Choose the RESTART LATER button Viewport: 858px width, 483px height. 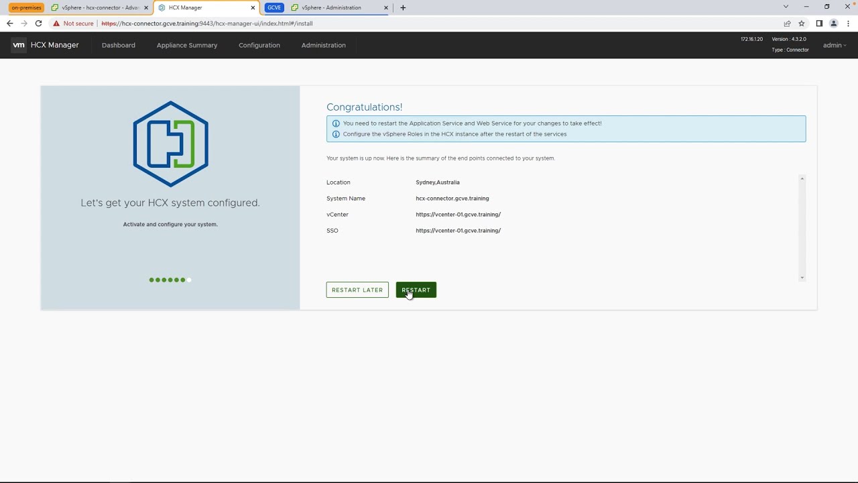coord(357,290)
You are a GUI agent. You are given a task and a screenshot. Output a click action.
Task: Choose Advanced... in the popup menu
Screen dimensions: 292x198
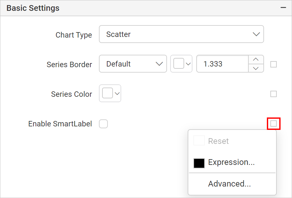[x=229, y=184]
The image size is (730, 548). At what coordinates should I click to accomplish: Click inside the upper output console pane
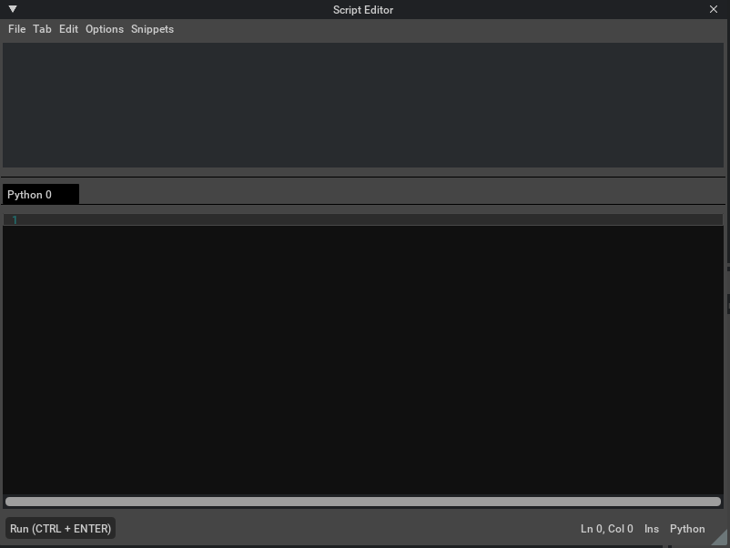tap(364, 105)
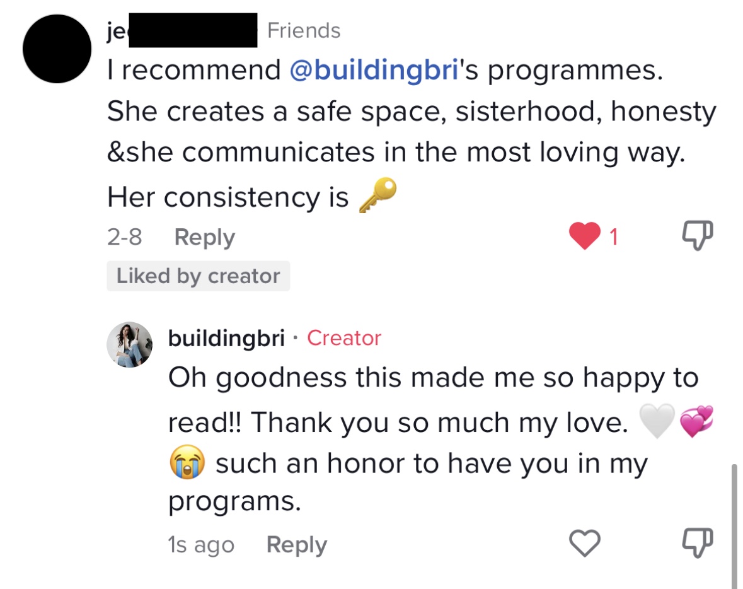Dislike the top comment with thumbs-down
The height and width of the screenshot is (589, 743).
(x=698, y=237)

> Instructions to follow:
In the records above, find the line with "The image size" and copy from it through the last line exactly, without the pictures.

> Final answer:
The image size is (730, 548). At what coordinates should I click to accomplish: Click inside the upper output console pane
tap(364, 105)
Dislike the top comment with thumbs-down
The height and width of the screenshot is (589, 743).
(x=698, y=237)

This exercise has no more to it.